= Beginning of Section =
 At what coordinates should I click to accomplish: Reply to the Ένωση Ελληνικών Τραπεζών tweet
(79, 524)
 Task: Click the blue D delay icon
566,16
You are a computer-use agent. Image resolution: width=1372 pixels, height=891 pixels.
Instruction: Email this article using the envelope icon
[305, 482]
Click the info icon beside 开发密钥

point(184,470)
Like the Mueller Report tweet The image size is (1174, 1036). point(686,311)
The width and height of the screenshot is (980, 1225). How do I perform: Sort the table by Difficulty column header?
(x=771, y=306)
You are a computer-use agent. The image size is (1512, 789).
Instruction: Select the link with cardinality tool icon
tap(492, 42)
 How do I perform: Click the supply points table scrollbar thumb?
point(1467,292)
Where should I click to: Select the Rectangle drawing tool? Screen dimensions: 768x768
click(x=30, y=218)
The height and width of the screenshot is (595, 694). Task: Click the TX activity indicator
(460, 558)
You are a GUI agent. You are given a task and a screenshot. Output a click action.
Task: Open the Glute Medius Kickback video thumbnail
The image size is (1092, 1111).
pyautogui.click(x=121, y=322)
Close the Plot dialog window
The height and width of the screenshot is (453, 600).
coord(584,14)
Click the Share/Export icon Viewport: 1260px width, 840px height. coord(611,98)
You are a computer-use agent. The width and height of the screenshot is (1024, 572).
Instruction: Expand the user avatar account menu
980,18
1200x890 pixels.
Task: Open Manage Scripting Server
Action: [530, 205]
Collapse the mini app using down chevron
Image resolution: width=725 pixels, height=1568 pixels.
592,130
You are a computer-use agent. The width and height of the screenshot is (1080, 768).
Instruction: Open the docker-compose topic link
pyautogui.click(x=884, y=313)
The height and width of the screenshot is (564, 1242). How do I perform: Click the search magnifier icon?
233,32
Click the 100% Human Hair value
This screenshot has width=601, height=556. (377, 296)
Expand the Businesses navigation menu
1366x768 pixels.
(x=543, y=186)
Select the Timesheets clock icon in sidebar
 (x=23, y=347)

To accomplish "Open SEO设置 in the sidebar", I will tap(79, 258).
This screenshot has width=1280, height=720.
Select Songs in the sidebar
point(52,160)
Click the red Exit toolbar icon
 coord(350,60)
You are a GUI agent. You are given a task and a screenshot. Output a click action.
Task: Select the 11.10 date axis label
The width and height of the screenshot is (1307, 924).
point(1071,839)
= End of Section =
Your objective: Look for the word "agent" in every line of the listing and copy the lines that have it.

Solution for this exercise:
You are a computer-use agent. Image resolution: width=1372 pixels, height=891 pixels.
You are a computer-use agent. The image size is (1512, 789).
You are a GUI agent. You are given a task and a screenshot. Output a click action.
You are a computer-use agent. The width and height of the screenshot is (1024, 572).
You are a computer-use agent. The width and height of the screenshot is (1080, 768).
You are a GUI agent. You are given a task and a screenshot. Output a click action.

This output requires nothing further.